Vladislaus's troops had meanwhile expelled the army of Maximilian of Habsburg from Hungary. In the Peace of Pressburg, signed on 7 November 1491, Vladislaus renounced all territories that Matthias Corvinus had conquered in Austria and also acknowledged the Habsburgs' right to inherit Hungary and Bohemia if he died without a son. The Hungarian-Czech Black Army of 18,000 soldiers commanded by Stephen Zápolya routed John Albert at the Battle of Eperjes (Prešov in Slovakia) on 24 December 1491, forcing him to abandon his claim to Hungary.

=== Ottoman invasions and Black Army mutiny ===
Although the succession dispute itself was practically settled in late 1491, the war was far from over, as the Ottoman Empire sought to exploit Hungary and Croatia's internal instability by invading to make territorial gains, while the Black Army mutinied due to a lack of wages. The first Ottoman incursion into Hungary was repelled at the Battle of Vrpile in early September 1491.

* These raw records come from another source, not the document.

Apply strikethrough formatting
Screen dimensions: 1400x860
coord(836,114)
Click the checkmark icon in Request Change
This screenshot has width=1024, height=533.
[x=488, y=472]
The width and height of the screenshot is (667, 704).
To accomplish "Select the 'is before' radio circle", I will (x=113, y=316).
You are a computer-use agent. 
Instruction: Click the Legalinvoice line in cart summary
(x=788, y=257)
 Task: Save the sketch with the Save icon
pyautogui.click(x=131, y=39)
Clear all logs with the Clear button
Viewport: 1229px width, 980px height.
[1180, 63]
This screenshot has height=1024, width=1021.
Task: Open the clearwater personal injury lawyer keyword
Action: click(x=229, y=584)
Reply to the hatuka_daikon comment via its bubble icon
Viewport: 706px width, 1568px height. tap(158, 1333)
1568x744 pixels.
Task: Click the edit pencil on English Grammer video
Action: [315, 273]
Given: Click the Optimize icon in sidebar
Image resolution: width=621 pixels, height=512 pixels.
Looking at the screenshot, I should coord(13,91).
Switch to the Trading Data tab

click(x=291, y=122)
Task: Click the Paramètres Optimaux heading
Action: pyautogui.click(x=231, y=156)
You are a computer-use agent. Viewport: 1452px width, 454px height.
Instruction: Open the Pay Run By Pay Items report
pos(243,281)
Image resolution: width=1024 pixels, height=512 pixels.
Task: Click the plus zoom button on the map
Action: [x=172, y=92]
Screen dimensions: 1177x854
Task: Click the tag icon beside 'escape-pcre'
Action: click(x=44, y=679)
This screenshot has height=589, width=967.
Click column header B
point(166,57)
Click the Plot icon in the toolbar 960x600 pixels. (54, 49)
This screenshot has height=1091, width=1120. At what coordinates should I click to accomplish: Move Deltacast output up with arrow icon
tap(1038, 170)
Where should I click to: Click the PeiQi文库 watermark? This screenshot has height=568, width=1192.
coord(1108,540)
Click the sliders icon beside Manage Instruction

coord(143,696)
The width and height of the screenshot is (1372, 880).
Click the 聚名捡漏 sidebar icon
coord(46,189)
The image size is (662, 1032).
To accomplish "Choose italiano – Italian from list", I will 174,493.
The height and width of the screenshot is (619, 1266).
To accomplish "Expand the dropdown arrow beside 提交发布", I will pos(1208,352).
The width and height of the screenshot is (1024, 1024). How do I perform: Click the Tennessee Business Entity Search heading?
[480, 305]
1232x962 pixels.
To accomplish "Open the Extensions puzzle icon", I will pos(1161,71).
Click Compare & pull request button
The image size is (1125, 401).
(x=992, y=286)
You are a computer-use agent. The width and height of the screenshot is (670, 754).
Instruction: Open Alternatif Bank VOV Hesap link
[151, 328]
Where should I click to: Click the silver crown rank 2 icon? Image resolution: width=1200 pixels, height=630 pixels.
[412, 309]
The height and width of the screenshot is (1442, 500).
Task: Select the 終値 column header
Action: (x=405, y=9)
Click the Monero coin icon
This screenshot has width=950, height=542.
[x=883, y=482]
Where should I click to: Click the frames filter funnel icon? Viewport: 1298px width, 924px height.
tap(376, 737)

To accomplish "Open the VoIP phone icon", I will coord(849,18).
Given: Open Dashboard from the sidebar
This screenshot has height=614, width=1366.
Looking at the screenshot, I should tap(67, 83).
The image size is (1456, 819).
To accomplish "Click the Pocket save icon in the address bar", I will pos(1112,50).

The Black Army was sent to the south region to fight the Ottoman invasions. While waiting for their wages, they sought plunder in the nearby villages. The National Council ordered Paul Kinizsi to stop the plundering at all costs. He arrived in Szegednic-Halászfalu in late August 1492, where he dispersed the Black Army led by Haugwitz. Of the 8,000 members, 2,000 were able to escape to western Styria, where they continued to pillage the countryside. The prisoners were escorted to Buda, where the Black Army was officially disbanded and they were allowed to leave abroad under the condition never to come back and claim their payment. They joined the forces already in Austria. They confronted Count Georg Eynczinger on 7 May 1493, at Thaya, where they were all killed or captured and tortured to death. The last remaining mercenaries were integrated into local garrisons, such as the one in Nándorfehérvár (Belgrade) under the leadership of Balthasar Tettauer, brother of Wilhelm Tettauer. They were so frustrated about their financial status that they allied with Ottoman Mihaloğlu Ali Bey to handle secretly the fort to his Sultan, Bayezid II. When their plan surfaced, Paul Kinizsi intervened in May 1494 before their act could take place. He arrested the captain and his crew for treason and starved them to death. As the last Ottoman army had been defeated at Villach in 1493, the disappearance of the Black Army concluded the war.